Land schaltet Staatsanwaltschaft ein

Auszahlung der Mindestsicherung für Obdachlose zum Teil ohne Bescheid

Am Donnerstag schlug — wie berichtet — Soziallandesrätin Birgit Gerstorfer (SPÖ) Alarm: Die Mindestsicherung für Obdachlose werde von den Sozialvereinen unterschiedlich gehandhabt.

Gerstorfer wollte vom Landesrechnungshof ein Gutachten über die bisherige Vollzugspraxis. Doch nun scheint klar, dass es wohl ein Fall für den Staatsanwalt wird. In der Sachverhaltsdarstellung der Sozialabteilung heißt es, dass beim Linzer Verein B 37 die Richtigkeit der Angaben nicht, wie in einem Verfahren vorgeschrieben, überprüft wurde.

Konkret wurden im vergangenen Jahr von B37 an 149 Personen Mindestsicherungsgelder ausgezahlt, bei Stichproben wurde nun festgestellt, dass es in diesen Fällen kein reguläres Verfahren mit Bescheid gegeben hat. Man könne nun davon ausgehen, dass es auch in den Jahren davor so gehandhabt wurde, heißt es in dem Bericht. Deshalb werde nun die Staatsanwaltschaft eingeschaltet, erklärt Landesamtsdirektor Erich Watzl.

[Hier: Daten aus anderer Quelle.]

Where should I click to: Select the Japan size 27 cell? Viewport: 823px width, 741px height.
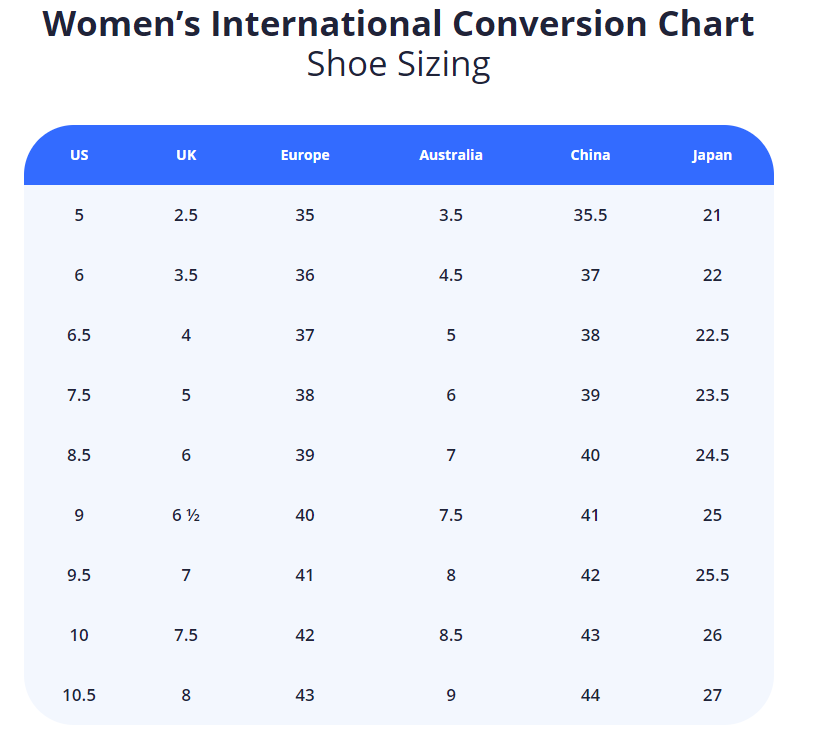[712, 695]
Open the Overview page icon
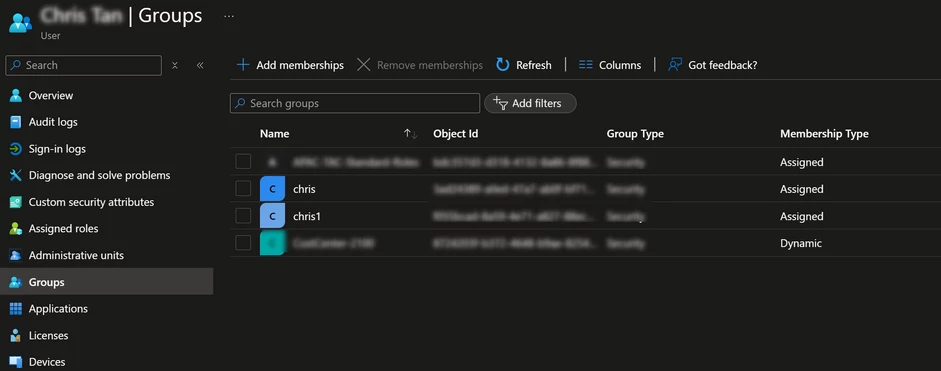 point(16,95)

Denn grundsätzlich seien diese Auszahlungen rechtswidrig erfolgt, ob es strafrechtlich relevant sei, müsse nun die Justiz prüfen. Bei den anderen Vereinen (Soziale Wohnservice E37 in Wels, Verein Wohnen Steyr, Wohnungslosenhilfe Mosaik in Vöcklabruck und die Caritas für Menschen in Not) wurden die Anträge ordnungsgemäß bearbeitet.